Dues

Local Monthly (Window) Dues
These are: 
• The monthly dues you pay to your Union Local
• Your basic membership dues, which you pay regardless of whether or not you are working
• The dues that make you eligible to work for signatory contractors
• The dues that provide your Union Card, which you need to show on all jobs

In Wisconsin, nearly all members authorize the Regional Council to deduct one year’s worth of dues from their annual vacation check. By taking advantage of this deduction you don’t have to keep track of dues payments and you remain in good standing for the entire year. The deductions are forwarded directly to your Local, which helps your Local plan its yearly budget.

This annual dues authorization is not yet available in other areas of the Council. In our other five states, you must pay your dues online, in person or by mail. You can make it easier on yourself and your Local by paying many months in advance.

Local Unions set the monthly dues rate. Current monthly dues in MOST — but NOT ALL — areas are: 
Retired: $6
Early Retired: $21
Apprentice/Journey-level: $28
Honorary members (50 years or more as a member) are not required to pay dues.

Members who are behind on payments for more than six months on their base dues will be suspended. If you’re unsure of the status of your dues payments, the date you are paid through is displayed when you login or you you can check with your Local.

Working Dues
Working dues support the day-to-day operations of the Regional Council. Through payments that we forward for each member, working dues also support the operations of the United Brotherhood of Carpenters.
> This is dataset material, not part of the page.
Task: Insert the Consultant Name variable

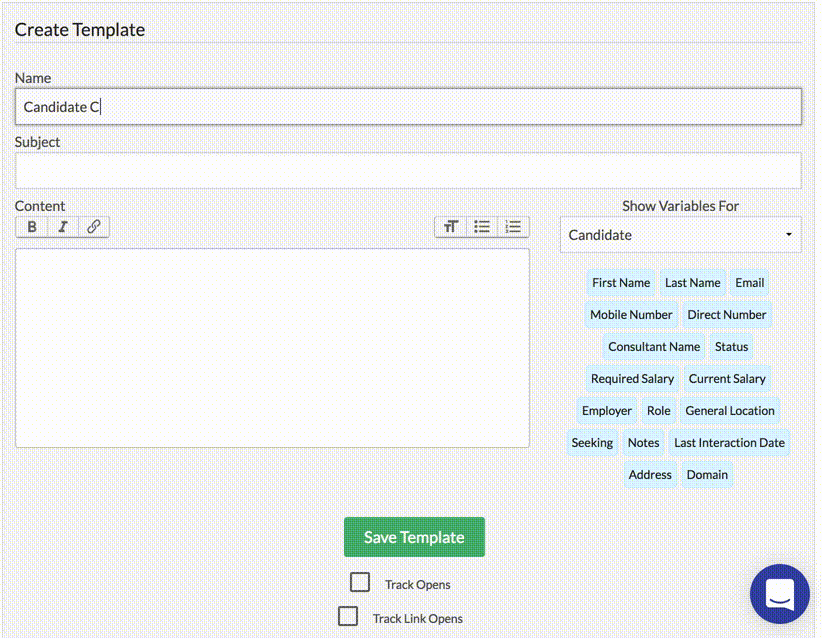Action: (654, 347)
Working dues are a rate you pay for every hour you work for a signatory contractor. As of the effective date of 2015 wage rates, working dues were changed from 4% of gross taxable wage to 4% of gross hourly taxable wage at the straight time rate.  This change reduced the amount of dues worked on overtime hours by moving from a straight percentage to a flat dollar amount. The actual dollar amount depends on your craft and where you work.

For most members, working dues are taken care of through a payroll deduction from your employer before you receive your paycheck. However, you ultimately are responsible for paying your own working dues. If your employer does not deduct working dues, YOU must submit the dues payment. Members who do not keep current on their working dues may be suspended.